Production at Glencore’s (LSE: GLEN) Raglan nickel mine at Nunavik, Quebec has been suspended as hundreds of unionized workers went on strike for the first time in 25 years on the night of May 27.  

Nearly 98% of the 630 workers from the United Steelworkers Union, Local 9449, voted in favour of a strike in late May citing issues including the use of subcontractors, deteriorating labour relations as well as a lack of respect. The strike was enforced on May 27 after negotiations between the parties amidst a government mediator failed to break the impasse.  

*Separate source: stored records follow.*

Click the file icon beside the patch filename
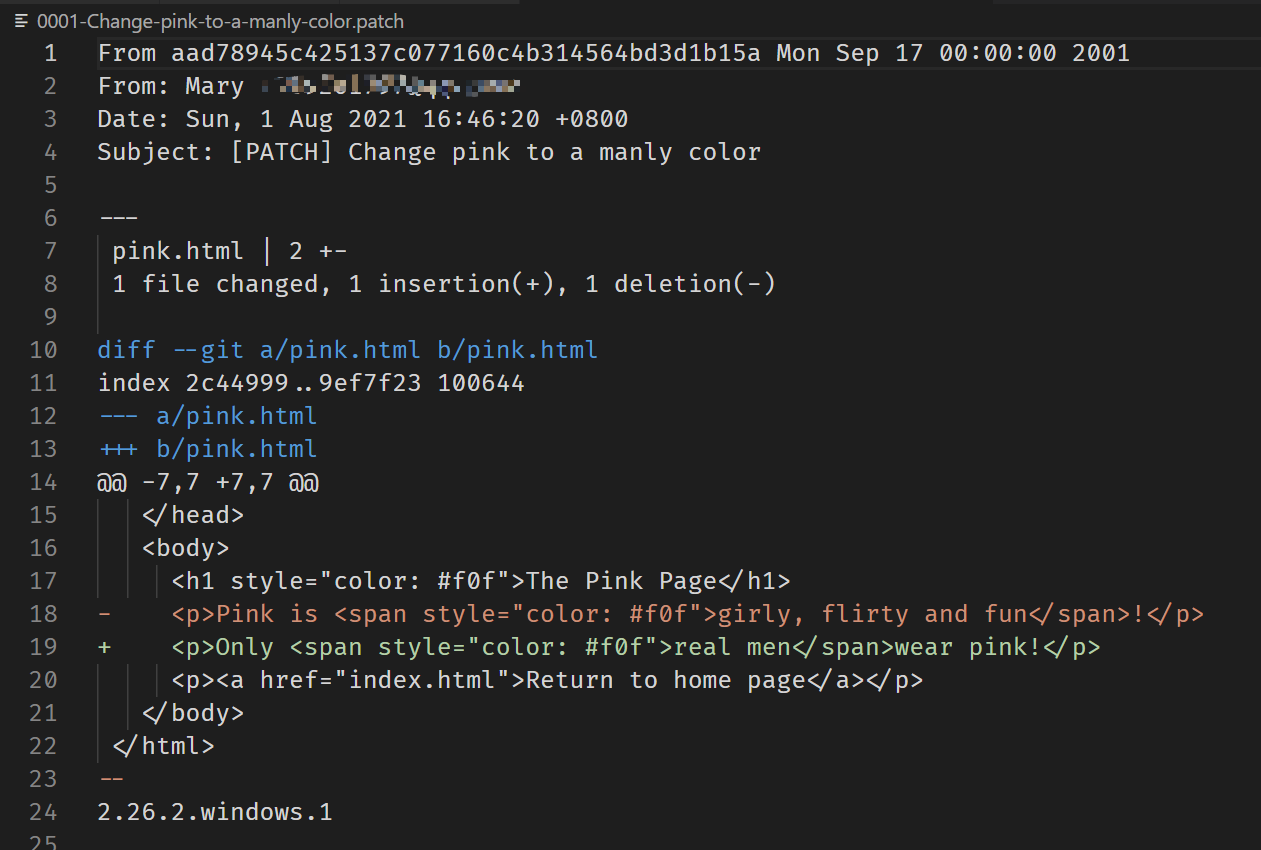 pos(21,20)
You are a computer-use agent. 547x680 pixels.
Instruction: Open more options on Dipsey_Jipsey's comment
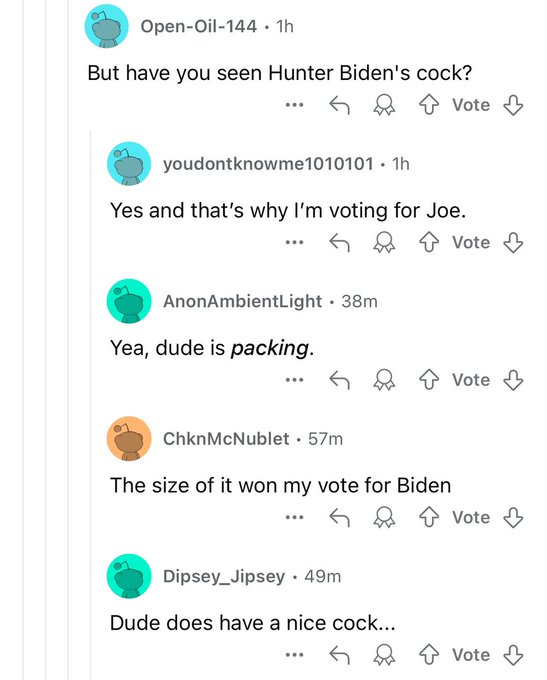[295, 655]
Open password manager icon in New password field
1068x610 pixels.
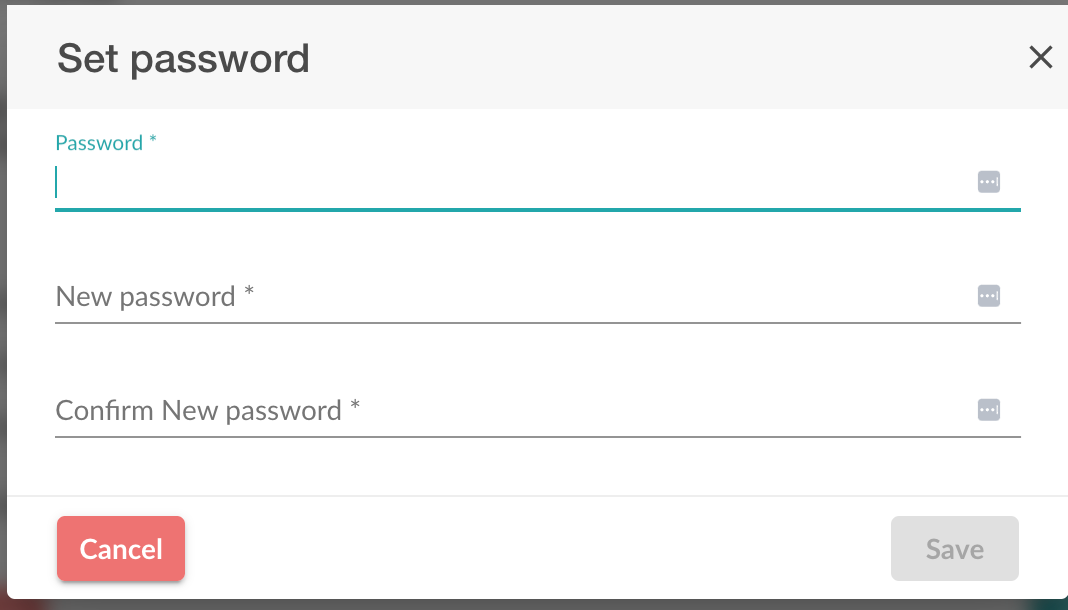tap(989, 296)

“Glencore has been continually pushing the limits,” said Eric Savard, president of Steelworkers Local 9449, in a press release. “It even balks at providing a proper lunch hour to workers who are working 11 hours a day, 21 days in a row. It’s reached the point where those who refuse to work overtime are given the cold shoulder by the bosses. 

“It’s time for this company to show greater respect for the workers who are generating its profits of tens of millions of dollars each year,” Savard added. 

Raglan Mine’s vice-president Pierre Barrette, however, said that the company presented a fair offer that would have made the mine’s employees “among the best paid” in the mining industry.  

“The union’s actions are particularly disappointing considering the recent arrival of an independent mediator and the openness the company demonstrated to improve the initial offer,” Barrette said in a press release.  

The company is ready to return to the table to continue negotiations and reach an agreement, it said.  

The Raglan mine has been in operation for 25 years and is the largest producer of nickel in Quebec. In 2020, it produced 39,230 tonnes of nickel, 8,988 tonnes of copper and 827 tonnes of cobalt. The operation includes four underground mines called Kikialik, Qakimajurq, Katinniq and Mine 2.   

As a result of the strike, the mine decided to suspend all production activities. Most employees will return to their hometowns while a few will remain at the site to maintain essential operations, the company said.

According to Savard, the mine often depends on more contractors than unionized workers, which provides “fewer economic benefits for the regions of Quebec.” 

The strike at the mine has taken place days after Glencore settled probes into bribery and market manipulation in the U.K. and U.S. that hung over the company for years.